本研究存在一定的局限性,例如激素给药途径仅仅对比了口服激素与静脉注射激素,未单独与吸入激素(ICS)进行对比;血糖指标选取了血浆葡萄糖作为观察指标,而未引入动态血糖监测系统及血糖管理的“新”目标——目标范围内时间(time in range,TIR);治疗T2DM未采用持续皮下胰岛素输注(CSII),也未对比多次胰岛素皮下注射和CSII的效果差异;所观察的不良反应事件较少,没有包括骨密度检查,缺乏远期(3个月以后)随访指标等。
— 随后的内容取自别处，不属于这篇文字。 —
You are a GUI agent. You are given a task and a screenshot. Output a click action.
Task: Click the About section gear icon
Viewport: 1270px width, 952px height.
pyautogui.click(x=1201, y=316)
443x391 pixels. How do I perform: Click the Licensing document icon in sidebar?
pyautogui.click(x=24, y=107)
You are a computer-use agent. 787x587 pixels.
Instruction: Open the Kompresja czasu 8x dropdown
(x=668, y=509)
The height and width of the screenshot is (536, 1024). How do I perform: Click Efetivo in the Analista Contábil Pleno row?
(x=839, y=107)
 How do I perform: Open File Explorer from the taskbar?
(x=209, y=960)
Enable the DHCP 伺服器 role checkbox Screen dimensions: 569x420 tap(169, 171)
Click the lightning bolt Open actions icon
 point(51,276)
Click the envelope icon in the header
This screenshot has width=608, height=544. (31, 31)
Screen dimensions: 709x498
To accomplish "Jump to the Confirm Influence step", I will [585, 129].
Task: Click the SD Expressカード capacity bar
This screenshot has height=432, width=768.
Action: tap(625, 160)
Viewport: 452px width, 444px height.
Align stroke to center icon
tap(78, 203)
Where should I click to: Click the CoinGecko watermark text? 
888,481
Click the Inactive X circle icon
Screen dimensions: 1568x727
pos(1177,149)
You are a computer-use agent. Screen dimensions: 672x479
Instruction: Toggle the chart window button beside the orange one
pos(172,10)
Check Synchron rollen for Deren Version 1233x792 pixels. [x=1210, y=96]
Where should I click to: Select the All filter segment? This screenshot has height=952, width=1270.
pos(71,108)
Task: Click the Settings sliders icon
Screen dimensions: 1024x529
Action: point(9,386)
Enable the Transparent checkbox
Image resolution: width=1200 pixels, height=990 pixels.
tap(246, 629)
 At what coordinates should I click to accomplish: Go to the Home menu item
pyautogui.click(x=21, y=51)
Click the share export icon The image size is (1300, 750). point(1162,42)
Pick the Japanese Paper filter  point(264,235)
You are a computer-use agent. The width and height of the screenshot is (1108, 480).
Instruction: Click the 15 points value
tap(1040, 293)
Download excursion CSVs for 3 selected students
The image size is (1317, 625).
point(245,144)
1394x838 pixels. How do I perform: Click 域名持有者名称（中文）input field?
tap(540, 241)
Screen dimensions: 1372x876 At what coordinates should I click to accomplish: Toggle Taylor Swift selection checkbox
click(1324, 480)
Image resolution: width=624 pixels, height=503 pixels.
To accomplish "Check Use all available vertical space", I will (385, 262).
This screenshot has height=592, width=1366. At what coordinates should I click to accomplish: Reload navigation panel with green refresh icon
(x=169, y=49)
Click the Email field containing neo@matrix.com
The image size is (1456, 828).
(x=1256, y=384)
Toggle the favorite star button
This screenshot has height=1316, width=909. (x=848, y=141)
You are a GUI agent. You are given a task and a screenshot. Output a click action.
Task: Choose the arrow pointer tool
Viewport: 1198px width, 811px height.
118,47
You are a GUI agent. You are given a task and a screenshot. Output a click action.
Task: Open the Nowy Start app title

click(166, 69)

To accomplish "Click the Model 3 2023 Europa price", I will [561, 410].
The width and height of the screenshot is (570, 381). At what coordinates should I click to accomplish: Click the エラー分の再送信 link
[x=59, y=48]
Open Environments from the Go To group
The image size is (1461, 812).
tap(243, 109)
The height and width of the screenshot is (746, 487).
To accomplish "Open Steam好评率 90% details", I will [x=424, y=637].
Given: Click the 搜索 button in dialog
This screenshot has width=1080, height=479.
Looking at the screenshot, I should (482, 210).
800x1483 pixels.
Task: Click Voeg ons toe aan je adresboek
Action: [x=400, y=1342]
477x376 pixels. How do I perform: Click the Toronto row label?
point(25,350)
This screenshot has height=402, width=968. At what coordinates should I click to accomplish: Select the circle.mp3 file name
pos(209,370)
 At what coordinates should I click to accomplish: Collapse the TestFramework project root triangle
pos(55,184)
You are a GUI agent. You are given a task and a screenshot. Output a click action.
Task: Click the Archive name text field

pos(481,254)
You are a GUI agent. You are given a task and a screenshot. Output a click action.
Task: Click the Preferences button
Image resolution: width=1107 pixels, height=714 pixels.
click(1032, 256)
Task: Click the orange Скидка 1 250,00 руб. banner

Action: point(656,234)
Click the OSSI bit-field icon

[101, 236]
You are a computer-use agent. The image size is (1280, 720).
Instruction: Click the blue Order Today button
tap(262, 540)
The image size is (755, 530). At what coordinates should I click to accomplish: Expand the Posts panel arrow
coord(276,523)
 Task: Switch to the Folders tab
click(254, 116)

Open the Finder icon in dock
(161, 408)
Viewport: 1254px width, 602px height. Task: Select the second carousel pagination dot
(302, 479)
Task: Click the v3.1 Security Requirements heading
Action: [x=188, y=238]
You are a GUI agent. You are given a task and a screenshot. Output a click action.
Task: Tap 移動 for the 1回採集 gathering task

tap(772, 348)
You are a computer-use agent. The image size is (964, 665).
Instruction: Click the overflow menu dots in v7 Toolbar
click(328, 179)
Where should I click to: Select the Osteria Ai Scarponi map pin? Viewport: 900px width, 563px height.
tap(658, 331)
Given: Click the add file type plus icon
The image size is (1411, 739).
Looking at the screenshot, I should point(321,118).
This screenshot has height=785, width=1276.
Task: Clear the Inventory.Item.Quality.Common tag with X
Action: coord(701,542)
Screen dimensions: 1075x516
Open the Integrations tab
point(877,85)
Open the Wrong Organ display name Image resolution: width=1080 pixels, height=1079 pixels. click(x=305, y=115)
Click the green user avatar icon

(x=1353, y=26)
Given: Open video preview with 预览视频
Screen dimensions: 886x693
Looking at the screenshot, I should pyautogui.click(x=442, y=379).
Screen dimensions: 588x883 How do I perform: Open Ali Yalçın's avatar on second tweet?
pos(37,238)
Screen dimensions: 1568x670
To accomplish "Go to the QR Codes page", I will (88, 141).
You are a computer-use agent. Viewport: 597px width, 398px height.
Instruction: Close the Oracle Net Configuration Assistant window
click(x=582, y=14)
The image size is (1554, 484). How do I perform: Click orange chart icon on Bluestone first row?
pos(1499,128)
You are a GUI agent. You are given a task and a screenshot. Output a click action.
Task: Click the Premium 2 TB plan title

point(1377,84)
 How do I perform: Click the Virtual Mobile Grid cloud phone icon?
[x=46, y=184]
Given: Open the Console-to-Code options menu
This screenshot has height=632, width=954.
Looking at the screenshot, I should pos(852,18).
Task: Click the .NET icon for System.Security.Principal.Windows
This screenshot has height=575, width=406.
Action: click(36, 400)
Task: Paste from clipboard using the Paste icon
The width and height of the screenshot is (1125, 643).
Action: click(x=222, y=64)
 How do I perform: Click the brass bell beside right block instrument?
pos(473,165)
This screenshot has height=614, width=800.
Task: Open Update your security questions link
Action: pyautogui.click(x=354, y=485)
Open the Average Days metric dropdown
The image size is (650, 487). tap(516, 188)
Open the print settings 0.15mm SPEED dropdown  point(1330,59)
将来需深入探讨CSII在合并T2DM的重度AECOPD中的控糖效果,通过TIR评估血糖管理目标,并评估不良事件及远期疗效。

综上所述,合并T2DM并非AECOPD应用静脉注射激素的绝对禁忌证,在同步使用胰岛素控制血糖的基础上,在重度患者中应用静脉注射激素并未引起血糖大幅度升高。